→ YOUR OBJECTIVE:
Lines from the one with "Contact (846, 73)" up to and including the one with "Return Policy (100, 2532)" are to be copied exactly from the records below, without their pictures.

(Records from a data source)

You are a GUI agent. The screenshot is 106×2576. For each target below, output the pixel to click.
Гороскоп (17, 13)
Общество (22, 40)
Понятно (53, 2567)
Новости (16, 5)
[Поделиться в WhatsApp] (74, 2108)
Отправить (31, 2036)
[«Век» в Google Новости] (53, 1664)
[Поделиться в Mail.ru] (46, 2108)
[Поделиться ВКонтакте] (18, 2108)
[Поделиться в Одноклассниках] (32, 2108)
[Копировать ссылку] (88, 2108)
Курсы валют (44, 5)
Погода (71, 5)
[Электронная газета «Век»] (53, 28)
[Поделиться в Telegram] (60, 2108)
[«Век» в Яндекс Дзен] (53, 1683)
* * *
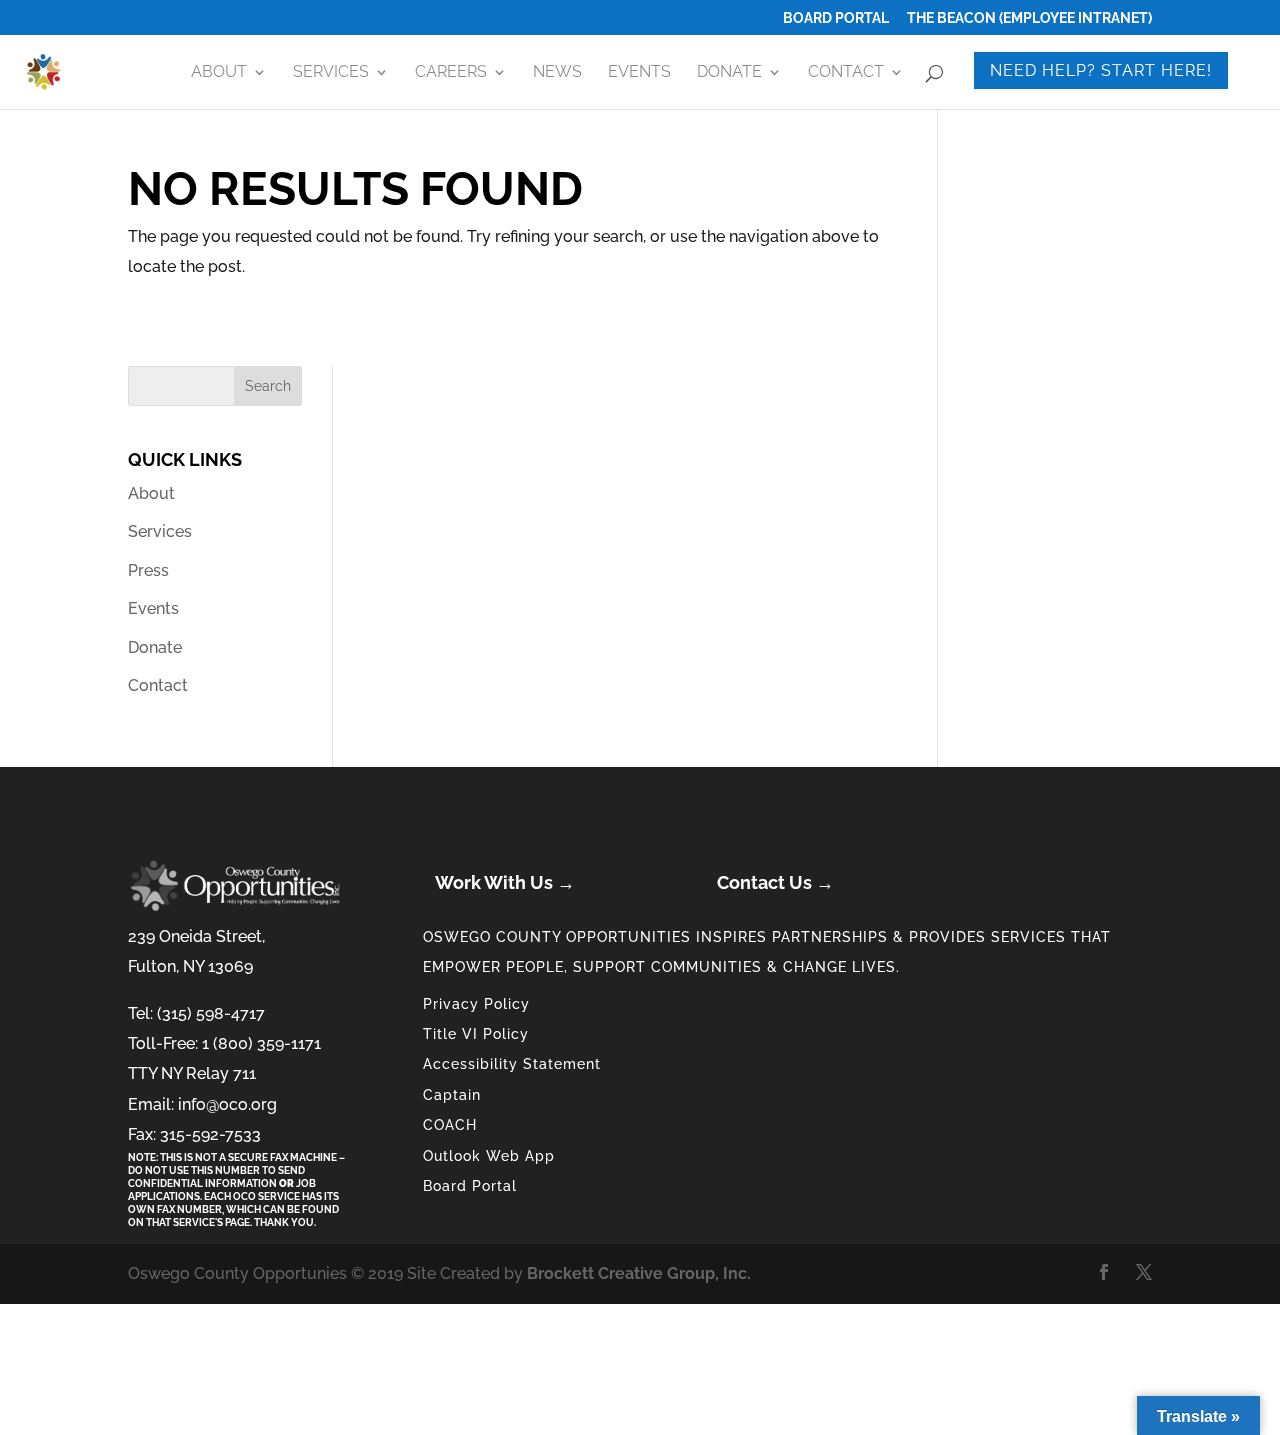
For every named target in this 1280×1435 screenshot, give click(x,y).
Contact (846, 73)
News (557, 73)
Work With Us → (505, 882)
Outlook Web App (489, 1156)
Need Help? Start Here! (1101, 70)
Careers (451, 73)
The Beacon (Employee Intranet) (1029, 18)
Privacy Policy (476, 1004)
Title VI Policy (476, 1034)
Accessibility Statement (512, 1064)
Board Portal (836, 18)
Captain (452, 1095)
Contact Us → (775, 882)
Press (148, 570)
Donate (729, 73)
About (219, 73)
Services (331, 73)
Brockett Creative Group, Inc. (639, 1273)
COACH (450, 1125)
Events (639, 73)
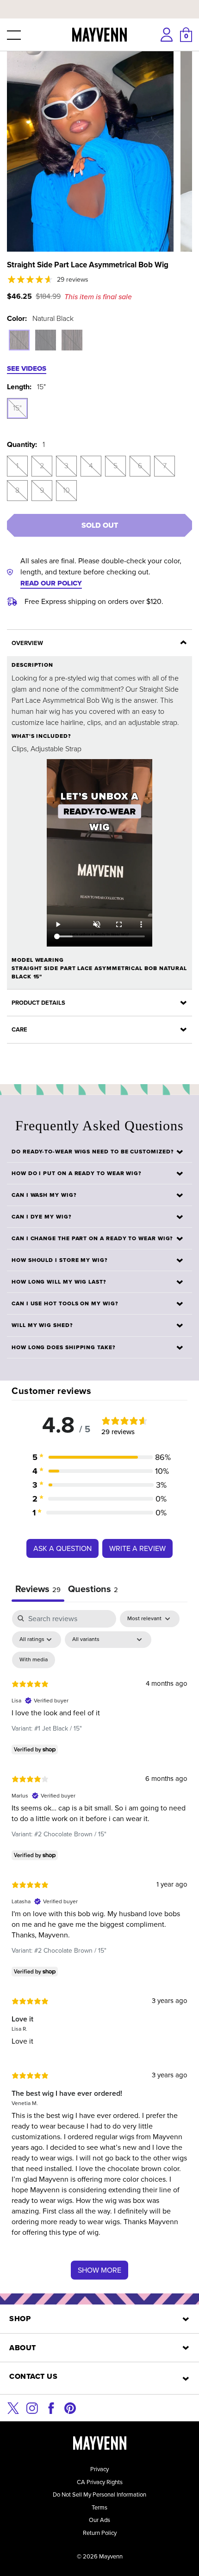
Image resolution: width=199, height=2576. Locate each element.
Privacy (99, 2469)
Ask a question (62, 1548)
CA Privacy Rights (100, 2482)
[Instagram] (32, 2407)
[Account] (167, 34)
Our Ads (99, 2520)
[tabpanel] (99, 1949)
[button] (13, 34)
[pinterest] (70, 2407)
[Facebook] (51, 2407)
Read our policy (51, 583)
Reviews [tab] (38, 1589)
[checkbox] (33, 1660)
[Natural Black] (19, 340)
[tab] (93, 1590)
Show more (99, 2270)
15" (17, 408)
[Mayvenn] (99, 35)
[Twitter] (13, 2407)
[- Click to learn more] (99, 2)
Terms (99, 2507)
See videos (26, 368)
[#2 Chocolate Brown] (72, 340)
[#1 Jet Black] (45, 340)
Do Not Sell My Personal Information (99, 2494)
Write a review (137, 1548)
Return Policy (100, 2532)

→ TASK RESULT:
Contact (846, 73)
News (557, 73)
Work With Us → (505, 882)
Outlook Web App (489, 1156)
Need Help? Start Here! (1101, 70)
Careers (451, 73)
The Beacon (Employee Intranet) (1029, 18)
Privacy Policy (476, 1004)
Title VI Policy (476, 1034)
Accessibility Statement (512, 1064)
Board Portal (836, 18)
Captain (452, 1095)
Contact Us → (775, 882)
Press (148, 570)
Donate (729, 73)
About (219, 73)
Services (331, 73)
Brockett Creative Group, Inc. (639, 1273)
COACH (450, 1125)
Events (639, 73)
Image resolution: width=199, height=2576. Locate each element.
Privacy (99, 2469)
Ask a question (62, 1548)
CA Privacy Rights (100, 2482)
[Instagram] (32, 2407)
[Account] (167, 34)
Our Ads (99, 2520)
[tabpanel] (99, 1949)
[button] (13, 34)
[pinterest] (70, 2407)
[Facebook] (51, 2407)
Read our policy (51, 583)
Reviews [tab] (38, 1589)
[checkbox] (33, 1660)
[Natural Black] (19, 340)
[tab] (93, 1590)
Show more (99, 2270)
15" (17, 408)
[Mayvenn] (99, 35)
[Twitter] (13, 2407)
[- Click to learn more] (99, 2)
Terms (99, 2507)
See videos (26, 368)
[#2 Chocolate Brown] (72, 340)
[#1 Jet Black] (45, 340)
Do Not Sell My Personal Information (99, 2494)
Write a review (137, 1548)
Return Policy (100, 2532)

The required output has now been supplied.